Patient Support Services: These teams within pharmaceutical manufacturers provide dedicated resources to help patients access and afford the prescribed medications. This includes operating patient assistance programs that offer copay assistance, free drug supplies, and connections to independent charitable foundations. They also help patients understand their insurance coverage and navigate the prior authorization process. By reducing financial barriers, the patient support services team helps ensure eligible patients can receive the medically necessary treatments prescribed by their providers.
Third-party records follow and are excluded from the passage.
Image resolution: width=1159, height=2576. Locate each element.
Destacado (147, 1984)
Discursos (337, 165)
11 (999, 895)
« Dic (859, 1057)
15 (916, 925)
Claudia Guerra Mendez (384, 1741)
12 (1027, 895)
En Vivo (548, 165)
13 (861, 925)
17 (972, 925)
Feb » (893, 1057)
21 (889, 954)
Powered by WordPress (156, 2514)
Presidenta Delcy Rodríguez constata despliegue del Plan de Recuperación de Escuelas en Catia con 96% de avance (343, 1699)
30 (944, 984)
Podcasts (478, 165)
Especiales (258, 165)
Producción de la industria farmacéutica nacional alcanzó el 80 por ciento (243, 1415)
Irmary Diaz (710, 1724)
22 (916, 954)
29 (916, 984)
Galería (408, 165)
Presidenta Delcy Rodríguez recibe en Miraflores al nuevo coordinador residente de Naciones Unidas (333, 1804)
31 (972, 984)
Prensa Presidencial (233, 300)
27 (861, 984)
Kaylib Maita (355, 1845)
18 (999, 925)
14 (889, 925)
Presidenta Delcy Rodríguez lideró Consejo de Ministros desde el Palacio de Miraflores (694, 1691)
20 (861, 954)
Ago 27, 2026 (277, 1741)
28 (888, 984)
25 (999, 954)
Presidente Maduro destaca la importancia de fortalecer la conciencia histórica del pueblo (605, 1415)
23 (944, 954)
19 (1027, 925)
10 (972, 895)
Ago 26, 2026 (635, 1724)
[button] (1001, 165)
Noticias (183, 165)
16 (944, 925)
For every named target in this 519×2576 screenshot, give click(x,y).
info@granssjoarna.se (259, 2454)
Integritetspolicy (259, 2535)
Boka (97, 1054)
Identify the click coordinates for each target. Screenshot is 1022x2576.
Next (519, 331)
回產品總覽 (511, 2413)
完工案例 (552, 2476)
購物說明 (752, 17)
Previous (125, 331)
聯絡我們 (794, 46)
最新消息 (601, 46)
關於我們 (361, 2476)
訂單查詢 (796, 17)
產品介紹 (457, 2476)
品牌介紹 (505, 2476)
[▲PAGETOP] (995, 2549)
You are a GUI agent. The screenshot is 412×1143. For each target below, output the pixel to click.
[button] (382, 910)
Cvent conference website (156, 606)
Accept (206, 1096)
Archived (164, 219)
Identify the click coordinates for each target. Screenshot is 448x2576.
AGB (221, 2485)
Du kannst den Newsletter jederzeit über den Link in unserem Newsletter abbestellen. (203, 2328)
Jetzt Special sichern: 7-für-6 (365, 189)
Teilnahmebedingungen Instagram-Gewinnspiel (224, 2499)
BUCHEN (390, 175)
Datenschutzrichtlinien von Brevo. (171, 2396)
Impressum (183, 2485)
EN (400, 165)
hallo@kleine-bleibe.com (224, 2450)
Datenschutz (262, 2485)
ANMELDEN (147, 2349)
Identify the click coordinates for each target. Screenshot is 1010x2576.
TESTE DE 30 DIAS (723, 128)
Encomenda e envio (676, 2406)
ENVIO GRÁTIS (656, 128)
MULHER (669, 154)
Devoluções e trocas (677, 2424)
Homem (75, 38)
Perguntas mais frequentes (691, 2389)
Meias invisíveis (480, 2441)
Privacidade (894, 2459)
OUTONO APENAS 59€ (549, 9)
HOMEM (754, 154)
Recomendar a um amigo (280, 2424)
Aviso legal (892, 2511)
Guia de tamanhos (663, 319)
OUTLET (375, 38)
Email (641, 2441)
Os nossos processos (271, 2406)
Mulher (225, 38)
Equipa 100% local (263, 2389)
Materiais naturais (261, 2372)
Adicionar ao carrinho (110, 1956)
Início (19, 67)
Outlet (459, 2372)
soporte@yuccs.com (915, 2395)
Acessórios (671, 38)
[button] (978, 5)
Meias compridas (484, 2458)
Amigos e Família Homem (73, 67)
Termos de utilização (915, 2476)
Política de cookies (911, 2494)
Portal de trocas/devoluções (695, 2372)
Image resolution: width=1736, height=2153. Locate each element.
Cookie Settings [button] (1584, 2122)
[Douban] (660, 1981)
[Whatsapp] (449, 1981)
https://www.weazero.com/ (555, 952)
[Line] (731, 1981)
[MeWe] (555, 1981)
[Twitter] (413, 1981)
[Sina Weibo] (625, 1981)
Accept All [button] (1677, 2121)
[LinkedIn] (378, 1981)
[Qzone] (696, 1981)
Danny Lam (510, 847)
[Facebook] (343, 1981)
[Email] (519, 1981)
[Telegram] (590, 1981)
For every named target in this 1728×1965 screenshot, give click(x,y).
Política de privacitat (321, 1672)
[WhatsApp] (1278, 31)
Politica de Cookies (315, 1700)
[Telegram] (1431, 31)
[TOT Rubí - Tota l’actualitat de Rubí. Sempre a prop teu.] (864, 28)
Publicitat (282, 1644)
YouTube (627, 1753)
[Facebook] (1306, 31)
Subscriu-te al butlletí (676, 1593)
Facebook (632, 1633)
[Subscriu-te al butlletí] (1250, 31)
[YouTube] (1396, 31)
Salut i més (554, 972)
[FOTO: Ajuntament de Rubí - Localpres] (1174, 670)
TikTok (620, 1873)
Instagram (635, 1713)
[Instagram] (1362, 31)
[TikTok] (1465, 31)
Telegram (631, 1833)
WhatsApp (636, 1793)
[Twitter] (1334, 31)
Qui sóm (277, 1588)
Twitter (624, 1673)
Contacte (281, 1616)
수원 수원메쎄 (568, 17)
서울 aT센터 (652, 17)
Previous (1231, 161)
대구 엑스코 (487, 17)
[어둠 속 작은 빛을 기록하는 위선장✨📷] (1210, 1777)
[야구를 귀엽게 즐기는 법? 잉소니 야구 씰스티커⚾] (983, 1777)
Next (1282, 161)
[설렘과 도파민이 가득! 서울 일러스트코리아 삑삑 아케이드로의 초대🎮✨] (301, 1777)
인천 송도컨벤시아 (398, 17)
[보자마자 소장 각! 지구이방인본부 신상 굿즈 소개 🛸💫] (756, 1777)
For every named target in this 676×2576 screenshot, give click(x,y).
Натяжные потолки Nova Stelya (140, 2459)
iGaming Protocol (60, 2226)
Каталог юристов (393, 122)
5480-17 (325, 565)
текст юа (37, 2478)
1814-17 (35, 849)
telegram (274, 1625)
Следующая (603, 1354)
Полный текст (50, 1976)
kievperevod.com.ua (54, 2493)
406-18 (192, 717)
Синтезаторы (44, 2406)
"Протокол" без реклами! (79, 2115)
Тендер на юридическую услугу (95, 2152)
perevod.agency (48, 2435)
Market/Patient Access Roles: Pharmaceutical manufacturers have specialized teams focused on market access and patient access strategies. These roles are responsible for analyzing payer policies, formulary requirements, and prior authorization criteria to develop comprehensive plans to optimize patient access to the manufacturer’s products. This includes negotiating favorable coverage terms with payers, advocating for appropriate prior authorization requirements based on clinical evidence, and implementing targeted patient support initiatives. The market and patient access teams work cross-functionally to address systemic barriers and ensure patients can receive the treatments prescribed by their healthcare providers.
THE FINAL DECISION:
The approval or denial is usually sent to the HCP’s office that submitted the PA request; however, it can also be sent to the patient directly. In the case of a denial, an appeal can be made to provide more information that may justify the payer approving the PA. The typical prior authorization process from start to finish can take anywhere from one day up to a month, with payers usually giving a decision in 3 or more days, according to the 2018 American Medical Association (AMA) Prior Authorization Physician Survey. Delays in this process can affect a patient’s access to necessary services or their medication adherence. Each role within the PA process is responsible for improving their knowledge of prior authorizations to increase efficiency and minimize delays. Those looking to advance their knowledge and skills of prior authorizations can obtain certification through the first and only accredited Prior Authorization Certified Specialist (PACS) Program through the Accreditation Council for Medical Affairs (ACMA).
CONCLUSION:
In this article, we have discussed the various responsibilities and educational requirements for each role within the prior authorization timeline. It was determined that each individual must be accountable for their responsibility within the process to get an accurate decision from the payer efficiently. Educational backgrounds for each role was also identified. Overall, increasing one’s knowledge of the prior authorization process as a whole and their role within it can significantly improve delays in therapy and, thus, improve healthcare outcomes.